**** Records for the exercise ****
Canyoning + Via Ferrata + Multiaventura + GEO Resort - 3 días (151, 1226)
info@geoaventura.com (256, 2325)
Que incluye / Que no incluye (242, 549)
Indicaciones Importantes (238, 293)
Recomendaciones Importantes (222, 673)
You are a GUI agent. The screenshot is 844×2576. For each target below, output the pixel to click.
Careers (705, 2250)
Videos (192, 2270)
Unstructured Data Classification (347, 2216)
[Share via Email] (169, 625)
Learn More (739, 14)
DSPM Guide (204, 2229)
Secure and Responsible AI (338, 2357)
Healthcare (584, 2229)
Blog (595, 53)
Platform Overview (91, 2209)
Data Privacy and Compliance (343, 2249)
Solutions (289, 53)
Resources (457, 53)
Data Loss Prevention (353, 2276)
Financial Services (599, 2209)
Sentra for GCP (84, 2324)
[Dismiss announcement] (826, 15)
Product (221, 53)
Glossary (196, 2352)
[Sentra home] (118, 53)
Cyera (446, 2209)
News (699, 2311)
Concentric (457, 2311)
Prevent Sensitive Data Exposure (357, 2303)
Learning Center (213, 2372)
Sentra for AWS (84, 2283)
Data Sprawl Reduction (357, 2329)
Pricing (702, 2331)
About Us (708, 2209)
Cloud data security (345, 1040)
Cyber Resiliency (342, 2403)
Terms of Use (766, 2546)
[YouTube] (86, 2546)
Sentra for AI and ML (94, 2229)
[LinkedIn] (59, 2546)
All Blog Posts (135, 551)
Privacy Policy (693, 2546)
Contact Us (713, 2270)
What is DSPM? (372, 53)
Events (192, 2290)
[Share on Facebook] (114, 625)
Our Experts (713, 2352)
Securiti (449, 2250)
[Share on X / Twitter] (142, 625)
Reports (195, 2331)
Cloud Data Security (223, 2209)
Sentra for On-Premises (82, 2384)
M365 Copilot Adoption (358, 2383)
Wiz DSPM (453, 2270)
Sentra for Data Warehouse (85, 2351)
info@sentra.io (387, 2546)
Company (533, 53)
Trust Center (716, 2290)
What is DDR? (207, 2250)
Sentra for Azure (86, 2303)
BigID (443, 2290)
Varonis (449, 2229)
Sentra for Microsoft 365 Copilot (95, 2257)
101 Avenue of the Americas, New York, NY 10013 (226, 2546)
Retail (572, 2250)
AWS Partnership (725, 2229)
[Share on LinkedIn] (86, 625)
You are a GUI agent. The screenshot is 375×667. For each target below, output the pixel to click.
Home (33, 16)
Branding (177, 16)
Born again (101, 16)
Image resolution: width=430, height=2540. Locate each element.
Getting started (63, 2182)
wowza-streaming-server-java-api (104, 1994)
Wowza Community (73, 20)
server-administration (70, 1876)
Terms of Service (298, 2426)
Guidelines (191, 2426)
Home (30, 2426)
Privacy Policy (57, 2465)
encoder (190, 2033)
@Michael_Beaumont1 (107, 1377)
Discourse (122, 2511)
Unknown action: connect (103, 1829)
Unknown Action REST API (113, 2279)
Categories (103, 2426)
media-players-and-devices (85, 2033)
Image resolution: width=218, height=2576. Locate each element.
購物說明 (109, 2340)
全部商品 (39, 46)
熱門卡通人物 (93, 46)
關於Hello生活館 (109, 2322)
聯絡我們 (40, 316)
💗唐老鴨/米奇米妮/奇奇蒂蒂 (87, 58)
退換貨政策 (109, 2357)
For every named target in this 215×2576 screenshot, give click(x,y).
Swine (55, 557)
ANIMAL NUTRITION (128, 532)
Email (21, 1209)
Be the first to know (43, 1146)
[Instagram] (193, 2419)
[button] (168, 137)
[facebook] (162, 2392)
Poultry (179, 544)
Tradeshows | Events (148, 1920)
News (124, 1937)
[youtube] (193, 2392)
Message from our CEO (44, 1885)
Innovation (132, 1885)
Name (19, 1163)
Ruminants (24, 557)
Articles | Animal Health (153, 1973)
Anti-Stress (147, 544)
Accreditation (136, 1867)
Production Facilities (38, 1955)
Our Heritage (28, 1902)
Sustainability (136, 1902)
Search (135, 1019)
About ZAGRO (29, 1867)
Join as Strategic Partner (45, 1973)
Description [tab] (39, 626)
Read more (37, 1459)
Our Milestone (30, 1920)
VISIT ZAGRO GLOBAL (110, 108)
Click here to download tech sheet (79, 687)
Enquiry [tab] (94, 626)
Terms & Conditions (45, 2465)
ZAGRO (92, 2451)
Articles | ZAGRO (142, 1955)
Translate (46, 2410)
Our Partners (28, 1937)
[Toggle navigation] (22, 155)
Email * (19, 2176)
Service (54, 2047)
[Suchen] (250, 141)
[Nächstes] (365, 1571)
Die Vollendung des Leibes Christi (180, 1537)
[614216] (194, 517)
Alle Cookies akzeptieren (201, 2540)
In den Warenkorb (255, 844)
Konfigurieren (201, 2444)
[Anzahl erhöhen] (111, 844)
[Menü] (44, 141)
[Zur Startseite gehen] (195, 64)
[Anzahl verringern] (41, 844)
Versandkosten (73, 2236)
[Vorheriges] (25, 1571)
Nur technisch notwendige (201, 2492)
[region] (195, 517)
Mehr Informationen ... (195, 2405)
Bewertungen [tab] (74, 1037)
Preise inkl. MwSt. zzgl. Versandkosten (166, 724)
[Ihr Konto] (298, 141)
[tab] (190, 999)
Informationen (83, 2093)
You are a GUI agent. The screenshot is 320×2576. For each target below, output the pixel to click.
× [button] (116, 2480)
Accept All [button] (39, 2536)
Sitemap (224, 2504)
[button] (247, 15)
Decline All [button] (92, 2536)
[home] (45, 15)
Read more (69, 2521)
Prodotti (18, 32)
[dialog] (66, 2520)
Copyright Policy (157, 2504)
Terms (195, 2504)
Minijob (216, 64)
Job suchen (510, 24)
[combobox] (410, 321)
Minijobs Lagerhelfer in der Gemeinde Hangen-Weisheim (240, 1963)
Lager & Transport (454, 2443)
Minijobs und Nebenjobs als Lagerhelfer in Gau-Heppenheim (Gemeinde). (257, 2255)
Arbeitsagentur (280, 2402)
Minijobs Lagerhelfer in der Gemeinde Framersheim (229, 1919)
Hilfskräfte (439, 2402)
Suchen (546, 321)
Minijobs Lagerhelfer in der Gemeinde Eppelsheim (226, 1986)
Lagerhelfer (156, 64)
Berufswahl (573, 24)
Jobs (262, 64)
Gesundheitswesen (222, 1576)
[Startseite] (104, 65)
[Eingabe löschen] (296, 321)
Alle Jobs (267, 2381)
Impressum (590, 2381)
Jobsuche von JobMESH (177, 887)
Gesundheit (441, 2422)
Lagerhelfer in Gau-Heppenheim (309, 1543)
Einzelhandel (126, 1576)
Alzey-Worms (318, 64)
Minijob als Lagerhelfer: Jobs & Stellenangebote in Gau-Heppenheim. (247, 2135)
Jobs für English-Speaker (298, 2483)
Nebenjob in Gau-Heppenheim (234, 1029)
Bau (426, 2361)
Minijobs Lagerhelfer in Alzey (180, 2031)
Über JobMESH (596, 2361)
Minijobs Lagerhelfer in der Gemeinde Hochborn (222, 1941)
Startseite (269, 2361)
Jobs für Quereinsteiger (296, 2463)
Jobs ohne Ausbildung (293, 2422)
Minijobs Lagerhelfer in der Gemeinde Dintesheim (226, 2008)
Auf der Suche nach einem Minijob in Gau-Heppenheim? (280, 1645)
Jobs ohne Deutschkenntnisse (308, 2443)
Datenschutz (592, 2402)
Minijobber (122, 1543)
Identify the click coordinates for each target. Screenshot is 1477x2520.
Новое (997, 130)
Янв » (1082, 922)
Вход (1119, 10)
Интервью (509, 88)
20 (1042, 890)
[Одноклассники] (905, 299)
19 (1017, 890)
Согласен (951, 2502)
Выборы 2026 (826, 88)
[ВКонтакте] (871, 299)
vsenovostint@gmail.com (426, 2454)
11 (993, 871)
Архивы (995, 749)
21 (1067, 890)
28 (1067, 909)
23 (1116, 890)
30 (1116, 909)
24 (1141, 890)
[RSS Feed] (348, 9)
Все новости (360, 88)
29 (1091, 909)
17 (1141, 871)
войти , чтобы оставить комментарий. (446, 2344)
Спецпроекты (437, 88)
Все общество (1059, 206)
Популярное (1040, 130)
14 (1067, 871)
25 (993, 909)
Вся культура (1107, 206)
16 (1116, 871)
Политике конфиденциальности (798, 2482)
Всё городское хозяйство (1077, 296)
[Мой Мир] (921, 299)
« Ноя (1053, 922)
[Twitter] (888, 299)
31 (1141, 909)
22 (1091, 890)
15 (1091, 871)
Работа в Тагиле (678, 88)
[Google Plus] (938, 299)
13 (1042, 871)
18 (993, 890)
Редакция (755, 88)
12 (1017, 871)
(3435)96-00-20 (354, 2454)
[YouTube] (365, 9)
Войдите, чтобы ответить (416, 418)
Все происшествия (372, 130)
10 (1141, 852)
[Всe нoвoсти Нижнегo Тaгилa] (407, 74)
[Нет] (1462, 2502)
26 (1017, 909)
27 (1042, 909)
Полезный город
****
▶ **Problem to solve**:
Wherever a line of the entries holds the string "чтобы", copy that line.

▶ **Answer area**:
войти , чтобы оставить комментарий. (446, 2344)
Войдите, чтобы ответить (416, 418)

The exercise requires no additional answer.